Waiter, your crab salad with no crab.
— Oh, I beg you! Still the Greek salad was not Greek, and what?!
***
***
Son — in-law mother-in-law:
— Mom, I'm not shoby not pleased to see you, but I did not have time for you to get bored!
via factroom.ru
— Understand the tone of what's going on.
***
In Odessa, Privoz:
— Auntie, and what do you have pies?
— Overweight, darling!
***
***
— Rose, OK, here's the recipe: take three eggs.
Yeah, write: two eggs.
— Rosette, write three! The recipe was five!
***
A Christian repents:
— Father, I have sinned — lied to the Jew.
"My son, it is not a sin, it's a miracle!
***
***
— Lev Moiseevich, — the policeman asks the driver, " have you been drinking?

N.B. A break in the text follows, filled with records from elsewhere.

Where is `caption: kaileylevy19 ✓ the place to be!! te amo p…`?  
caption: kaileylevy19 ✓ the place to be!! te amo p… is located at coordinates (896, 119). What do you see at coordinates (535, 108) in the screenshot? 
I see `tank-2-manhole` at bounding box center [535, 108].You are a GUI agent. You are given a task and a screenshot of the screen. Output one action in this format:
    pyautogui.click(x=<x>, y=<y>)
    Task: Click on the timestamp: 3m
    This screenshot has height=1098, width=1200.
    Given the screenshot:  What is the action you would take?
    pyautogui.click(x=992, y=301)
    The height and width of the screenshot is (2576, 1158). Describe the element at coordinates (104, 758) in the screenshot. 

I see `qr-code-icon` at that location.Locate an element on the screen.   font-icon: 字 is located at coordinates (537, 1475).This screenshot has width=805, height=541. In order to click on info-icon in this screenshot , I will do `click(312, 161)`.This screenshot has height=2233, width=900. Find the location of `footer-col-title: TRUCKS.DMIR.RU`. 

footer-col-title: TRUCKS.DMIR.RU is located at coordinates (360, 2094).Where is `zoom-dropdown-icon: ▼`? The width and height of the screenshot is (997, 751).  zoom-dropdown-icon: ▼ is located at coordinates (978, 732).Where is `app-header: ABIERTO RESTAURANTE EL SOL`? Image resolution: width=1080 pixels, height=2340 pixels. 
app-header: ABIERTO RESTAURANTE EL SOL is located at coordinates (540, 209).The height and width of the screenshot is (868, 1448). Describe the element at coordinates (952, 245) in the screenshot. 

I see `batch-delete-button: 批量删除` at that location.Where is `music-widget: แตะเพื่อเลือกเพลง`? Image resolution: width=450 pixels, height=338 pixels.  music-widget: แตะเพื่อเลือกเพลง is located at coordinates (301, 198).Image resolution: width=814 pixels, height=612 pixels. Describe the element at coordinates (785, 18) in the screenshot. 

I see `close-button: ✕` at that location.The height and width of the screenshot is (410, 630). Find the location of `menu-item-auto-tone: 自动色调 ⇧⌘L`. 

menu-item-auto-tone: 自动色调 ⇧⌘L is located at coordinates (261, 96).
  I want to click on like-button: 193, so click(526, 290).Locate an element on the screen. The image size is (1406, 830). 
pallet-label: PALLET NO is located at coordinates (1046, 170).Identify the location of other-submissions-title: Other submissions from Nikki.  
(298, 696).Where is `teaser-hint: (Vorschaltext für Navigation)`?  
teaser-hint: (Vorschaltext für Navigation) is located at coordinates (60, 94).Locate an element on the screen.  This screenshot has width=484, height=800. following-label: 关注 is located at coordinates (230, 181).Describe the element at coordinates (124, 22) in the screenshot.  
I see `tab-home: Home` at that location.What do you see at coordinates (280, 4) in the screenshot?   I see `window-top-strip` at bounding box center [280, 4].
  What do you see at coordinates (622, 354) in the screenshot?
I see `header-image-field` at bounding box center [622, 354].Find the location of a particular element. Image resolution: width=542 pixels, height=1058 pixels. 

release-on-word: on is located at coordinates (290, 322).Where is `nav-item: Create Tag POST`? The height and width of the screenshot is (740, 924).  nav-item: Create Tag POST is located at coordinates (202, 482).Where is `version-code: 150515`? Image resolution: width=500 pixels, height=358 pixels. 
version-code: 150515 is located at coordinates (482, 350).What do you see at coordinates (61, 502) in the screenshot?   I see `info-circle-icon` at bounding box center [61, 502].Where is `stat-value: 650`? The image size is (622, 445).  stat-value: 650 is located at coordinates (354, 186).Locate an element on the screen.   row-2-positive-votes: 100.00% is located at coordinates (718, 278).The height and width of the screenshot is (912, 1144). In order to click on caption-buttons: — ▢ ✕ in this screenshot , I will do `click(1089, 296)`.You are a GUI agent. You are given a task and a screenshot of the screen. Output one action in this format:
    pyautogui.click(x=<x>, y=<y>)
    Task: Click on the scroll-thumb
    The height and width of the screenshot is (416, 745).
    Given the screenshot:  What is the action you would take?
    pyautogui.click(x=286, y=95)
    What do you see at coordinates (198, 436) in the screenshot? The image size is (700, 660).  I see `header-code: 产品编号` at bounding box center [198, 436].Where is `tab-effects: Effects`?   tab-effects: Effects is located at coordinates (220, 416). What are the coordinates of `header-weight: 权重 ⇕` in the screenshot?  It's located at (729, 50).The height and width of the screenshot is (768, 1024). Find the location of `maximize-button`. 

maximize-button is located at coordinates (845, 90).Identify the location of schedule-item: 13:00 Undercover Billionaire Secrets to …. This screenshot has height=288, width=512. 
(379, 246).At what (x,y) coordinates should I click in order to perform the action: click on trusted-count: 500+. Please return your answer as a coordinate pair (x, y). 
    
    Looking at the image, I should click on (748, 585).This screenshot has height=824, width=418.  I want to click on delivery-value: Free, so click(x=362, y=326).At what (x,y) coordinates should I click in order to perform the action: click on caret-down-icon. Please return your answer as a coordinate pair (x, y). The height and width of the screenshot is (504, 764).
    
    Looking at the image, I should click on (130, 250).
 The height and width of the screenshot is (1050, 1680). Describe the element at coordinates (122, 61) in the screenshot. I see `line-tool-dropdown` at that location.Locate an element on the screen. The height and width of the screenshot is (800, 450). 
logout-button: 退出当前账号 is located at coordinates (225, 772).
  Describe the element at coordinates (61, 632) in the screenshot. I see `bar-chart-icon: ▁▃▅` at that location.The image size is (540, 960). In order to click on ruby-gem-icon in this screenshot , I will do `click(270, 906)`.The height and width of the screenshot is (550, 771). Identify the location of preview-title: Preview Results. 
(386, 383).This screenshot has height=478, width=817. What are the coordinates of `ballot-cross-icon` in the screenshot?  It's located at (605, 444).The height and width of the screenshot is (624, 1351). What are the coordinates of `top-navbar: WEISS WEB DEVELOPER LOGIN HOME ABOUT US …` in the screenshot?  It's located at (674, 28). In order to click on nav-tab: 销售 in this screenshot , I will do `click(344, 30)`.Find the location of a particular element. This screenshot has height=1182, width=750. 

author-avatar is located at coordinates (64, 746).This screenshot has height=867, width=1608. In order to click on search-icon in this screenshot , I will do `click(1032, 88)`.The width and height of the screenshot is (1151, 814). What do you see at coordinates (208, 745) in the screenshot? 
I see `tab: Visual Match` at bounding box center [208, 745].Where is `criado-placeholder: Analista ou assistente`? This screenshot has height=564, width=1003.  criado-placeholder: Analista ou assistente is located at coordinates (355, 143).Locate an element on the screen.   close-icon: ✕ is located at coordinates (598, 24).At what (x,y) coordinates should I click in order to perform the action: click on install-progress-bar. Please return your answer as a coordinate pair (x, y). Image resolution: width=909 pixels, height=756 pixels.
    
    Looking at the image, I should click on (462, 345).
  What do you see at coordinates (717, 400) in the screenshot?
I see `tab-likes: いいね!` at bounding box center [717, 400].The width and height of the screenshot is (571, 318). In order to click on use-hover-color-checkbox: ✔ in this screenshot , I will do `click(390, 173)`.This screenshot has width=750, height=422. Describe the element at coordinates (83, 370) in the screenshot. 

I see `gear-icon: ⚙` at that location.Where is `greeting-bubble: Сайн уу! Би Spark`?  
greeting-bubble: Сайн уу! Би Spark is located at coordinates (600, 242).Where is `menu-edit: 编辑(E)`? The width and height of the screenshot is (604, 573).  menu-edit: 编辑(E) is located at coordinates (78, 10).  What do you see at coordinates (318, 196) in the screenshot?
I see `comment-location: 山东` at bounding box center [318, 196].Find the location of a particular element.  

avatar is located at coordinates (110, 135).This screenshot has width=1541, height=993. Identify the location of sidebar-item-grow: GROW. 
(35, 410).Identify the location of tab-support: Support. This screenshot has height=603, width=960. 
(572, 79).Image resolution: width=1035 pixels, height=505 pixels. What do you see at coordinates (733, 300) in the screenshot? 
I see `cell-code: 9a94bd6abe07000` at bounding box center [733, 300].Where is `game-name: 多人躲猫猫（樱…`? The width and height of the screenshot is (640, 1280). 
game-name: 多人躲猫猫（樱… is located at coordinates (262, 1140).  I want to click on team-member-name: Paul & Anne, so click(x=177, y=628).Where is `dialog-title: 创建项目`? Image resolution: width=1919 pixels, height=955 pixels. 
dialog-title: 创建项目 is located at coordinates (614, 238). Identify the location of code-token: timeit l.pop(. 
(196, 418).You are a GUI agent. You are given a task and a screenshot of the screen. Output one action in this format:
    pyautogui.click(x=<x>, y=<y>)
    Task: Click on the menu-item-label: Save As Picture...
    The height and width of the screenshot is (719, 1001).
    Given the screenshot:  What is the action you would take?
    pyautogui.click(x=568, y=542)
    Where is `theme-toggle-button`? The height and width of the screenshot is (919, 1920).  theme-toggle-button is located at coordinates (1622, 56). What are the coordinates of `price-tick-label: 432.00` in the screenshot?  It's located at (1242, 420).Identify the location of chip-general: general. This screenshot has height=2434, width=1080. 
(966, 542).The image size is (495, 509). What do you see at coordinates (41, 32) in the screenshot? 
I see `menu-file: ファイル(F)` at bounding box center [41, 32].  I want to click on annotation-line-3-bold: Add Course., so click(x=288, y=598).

— Ask: "have You been drinking?" And even if someone asked if I had!
***
Listen to women in the market — all brilliant children of men-idiots. Genetic paradox...
***
***
Odessa. Restaurant.
Waiter, your crab salad with no crab.
— Oh, I beg you! Still the Greek salad was not Greek, and what?!
***
***
Son — in-law mother-in-law:
— Mom, I'm not shoby not pleased to see you, but I did not have time for you to get bored!
via factroom.ru
Here are the 15 Soviet things, which delighted the Italian designer!